Collected data entries
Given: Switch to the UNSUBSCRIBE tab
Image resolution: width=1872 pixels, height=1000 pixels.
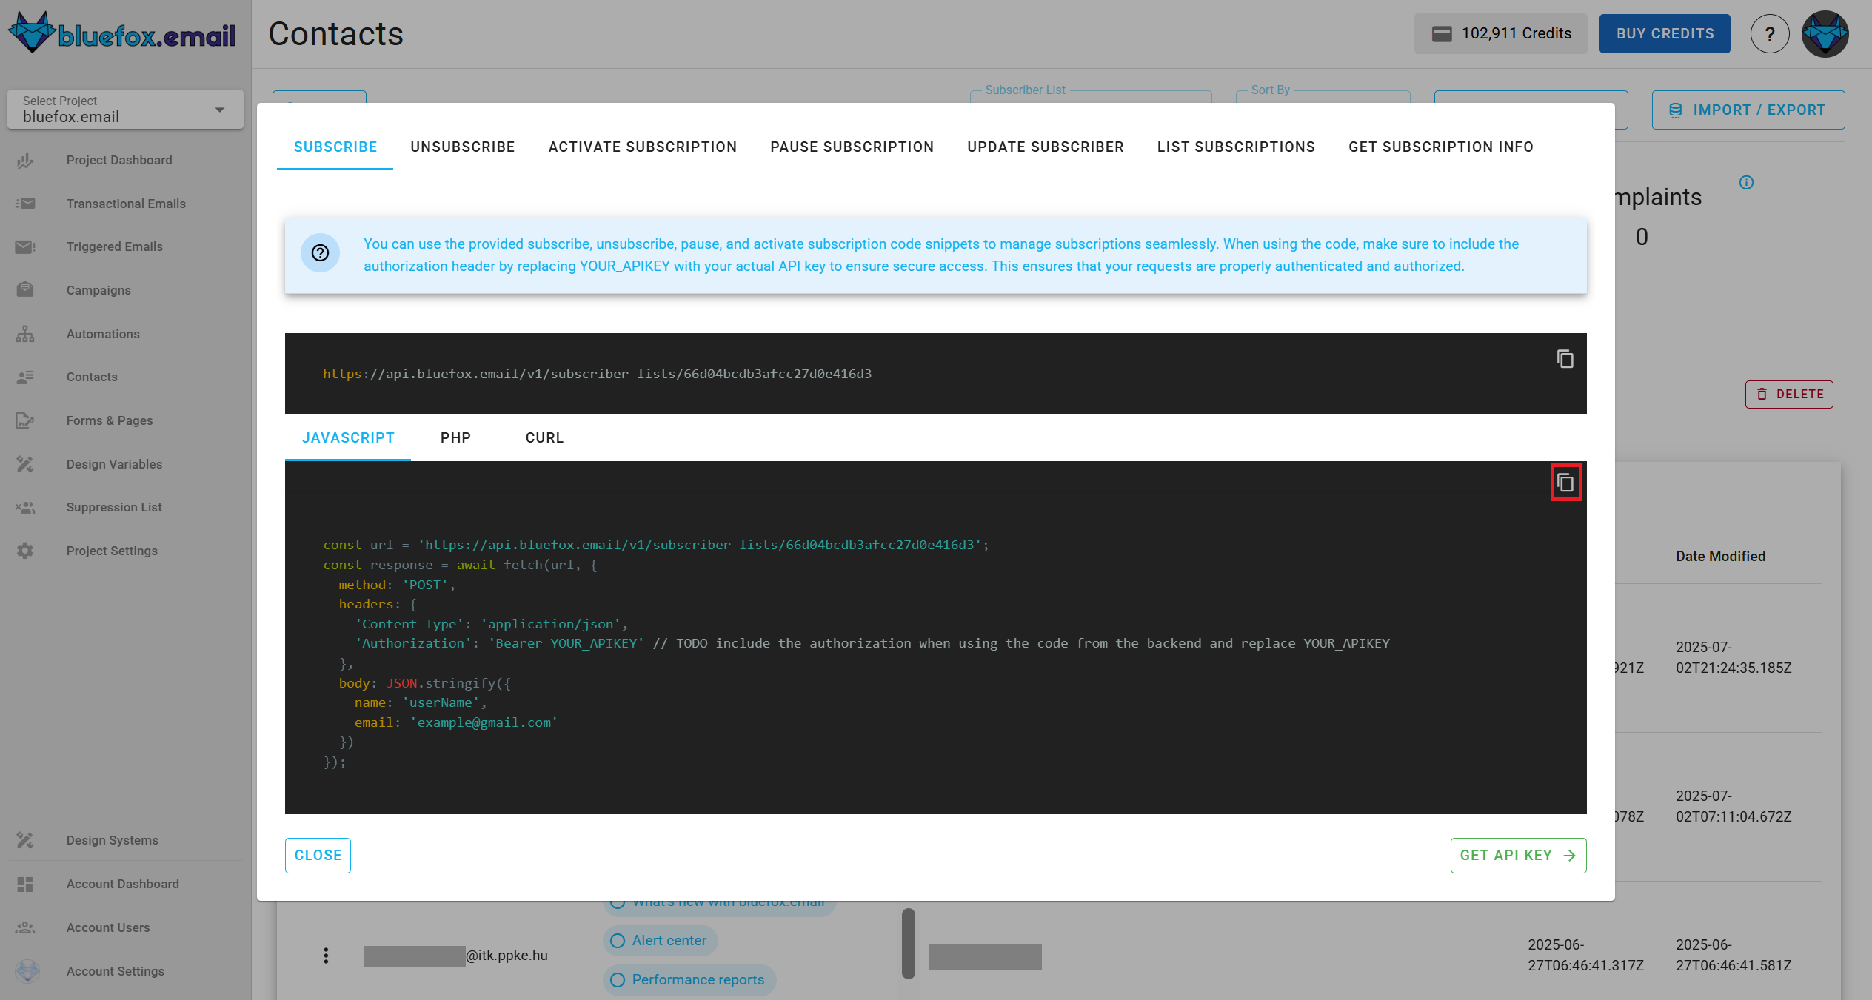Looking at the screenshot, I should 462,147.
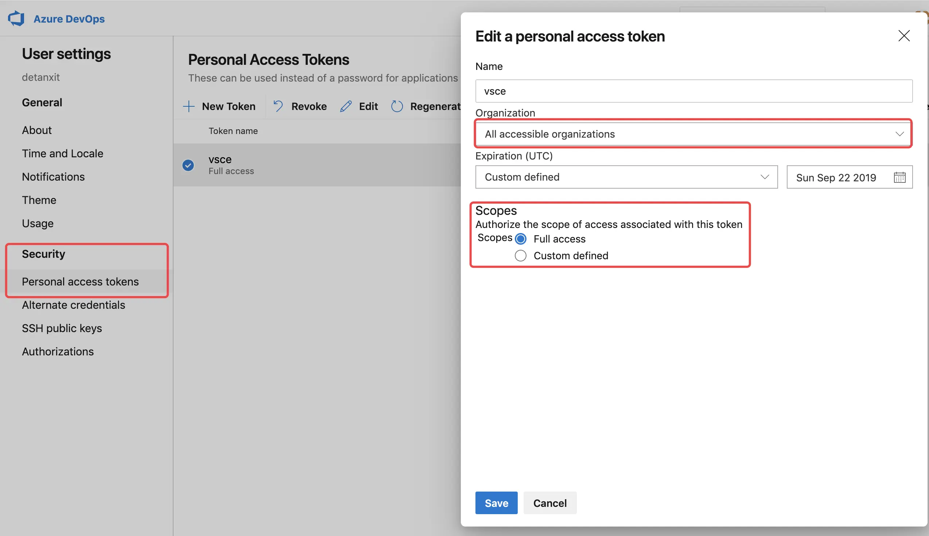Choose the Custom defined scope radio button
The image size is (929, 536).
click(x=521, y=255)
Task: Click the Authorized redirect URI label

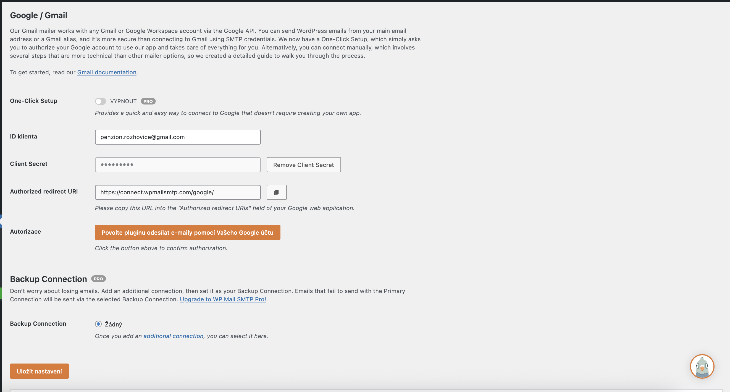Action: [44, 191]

§ **What to work on**: The expected answer is the complete set of entries, copied verbatim, with no pictures.

§ **Response**:
Given: Switch to the UNSUBSCRIBE tab
Image resolution: width=1872 pixels, height=1000 pixels.
Looking at the screenshot, I should 462,147.
Choose the Custom defined scope radio button
The image size is (929, 536).
click(x=521, y=255)
Task: Click the Authorized redirect URI label

Action: [44, 191]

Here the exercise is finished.